Department of Lymphoma, Sino-US Center for Lymphoma and Leukemia, Tianjin Medical University Cancer Institute and Hospital, National Clinical Research Center of Cancer, Key Laboratory of Cancer Prevention and Therapy, Tiyuanbei, Huanhuxi Road, Hexi District, Tianjin 300060, China

Received 25 June 2014; Revised 9 October 2014; Accepted 12 October 2014

Academic Editor: Shiwu Zhang

Copyright © 2015 Zhengzi Qian et al. This is an open access article distributed under the Creative Commons Attribution License, which permits unrestricted use, distribution, and reproduction in any medium, provided the original work is properly cited.
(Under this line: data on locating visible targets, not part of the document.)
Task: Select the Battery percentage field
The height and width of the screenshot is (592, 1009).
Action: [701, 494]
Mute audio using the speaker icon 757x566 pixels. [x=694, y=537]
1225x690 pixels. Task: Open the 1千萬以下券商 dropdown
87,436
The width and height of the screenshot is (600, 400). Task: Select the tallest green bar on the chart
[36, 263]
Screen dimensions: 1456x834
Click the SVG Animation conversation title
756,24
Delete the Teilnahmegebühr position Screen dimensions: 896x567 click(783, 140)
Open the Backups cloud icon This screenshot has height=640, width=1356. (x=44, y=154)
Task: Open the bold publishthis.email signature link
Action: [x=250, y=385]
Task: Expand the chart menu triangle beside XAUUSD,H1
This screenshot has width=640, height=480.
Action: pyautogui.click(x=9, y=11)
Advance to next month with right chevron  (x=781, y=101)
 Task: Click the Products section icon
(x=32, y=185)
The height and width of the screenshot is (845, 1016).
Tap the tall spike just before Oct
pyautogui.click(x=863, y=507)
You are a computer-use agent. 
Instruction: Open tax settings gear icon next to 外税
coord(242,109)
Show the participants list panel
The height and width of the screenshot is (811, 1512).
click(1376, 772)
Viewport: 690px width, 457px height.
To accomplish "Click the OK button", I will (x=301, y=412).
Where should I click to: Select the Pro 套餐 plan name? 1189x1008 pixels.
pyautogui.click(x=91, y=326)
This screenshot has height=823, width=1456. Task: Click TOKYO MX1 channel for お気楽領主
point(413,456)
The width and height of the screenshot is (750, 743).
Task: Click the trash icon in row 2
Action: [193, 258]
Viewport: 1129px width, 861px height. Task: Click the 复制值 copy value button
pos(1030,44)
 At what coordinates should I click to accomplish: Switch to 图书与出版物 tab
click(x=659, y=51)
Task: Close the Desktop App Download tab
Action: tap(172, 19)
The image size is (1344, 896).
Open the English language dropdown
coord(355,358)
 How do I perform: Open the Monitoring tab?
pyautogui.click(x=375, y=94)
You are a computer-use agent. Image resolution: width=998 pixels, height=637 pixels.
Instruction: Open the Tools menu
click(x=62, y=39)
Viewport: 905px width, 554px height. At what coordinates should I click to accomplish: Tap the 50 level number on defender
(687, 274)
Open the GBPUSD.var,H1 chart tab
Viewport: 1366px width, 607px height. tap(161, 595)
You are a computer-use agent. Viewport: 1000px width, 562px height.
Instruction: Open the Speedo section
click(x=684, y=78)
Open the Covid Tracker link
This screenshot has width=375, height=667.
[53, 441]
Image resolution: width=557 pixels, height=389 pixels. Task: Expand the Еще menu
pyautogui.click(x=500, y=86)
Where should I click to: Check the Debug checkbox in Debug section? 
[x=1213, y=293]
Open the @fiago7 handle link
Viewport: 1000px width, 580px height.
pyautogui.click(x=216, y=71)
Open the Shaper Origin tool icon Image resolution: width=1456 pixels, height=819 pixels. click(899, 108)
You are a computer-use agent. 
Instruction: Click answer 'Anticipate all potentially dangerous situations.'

Ursolic acid liposome (UAL), a new antitumor drug, has potential therapeutic value. However, limited clinical data exists regarding multiple-dose safety, antitumor activity, and the recommended dose (RD) of UAL for subjects with advanced solid tumors. All subjects were intravenously administered UAL for 14 consecutive days of a 21-day treatment cycle. Twenty-one subjects were enrolled in 1 of 3 sequential cohorts (56, 74, and 98 mg/m2) to evaluate multiple-dose tolerability and efficacy. Eight additional subjects were treated with UAL (74 mg/m2) to evaluate multiple-dose pharmacokinetics. No ≥grade 3 adverse events (NCI-CTC) were observed. Sixty percent subjects achieved stable disease after 2 treatment cycles. Multiple-dose pharmacokinetic analysis suggested UAL does not accumulate in the body. This trial demonstrates that UAL was tolerable, had manageable toxicity, and could potentially improve patient remission rates. A large phase II study is recommended to confirm these results (i.e., RD of 98 mg/m2).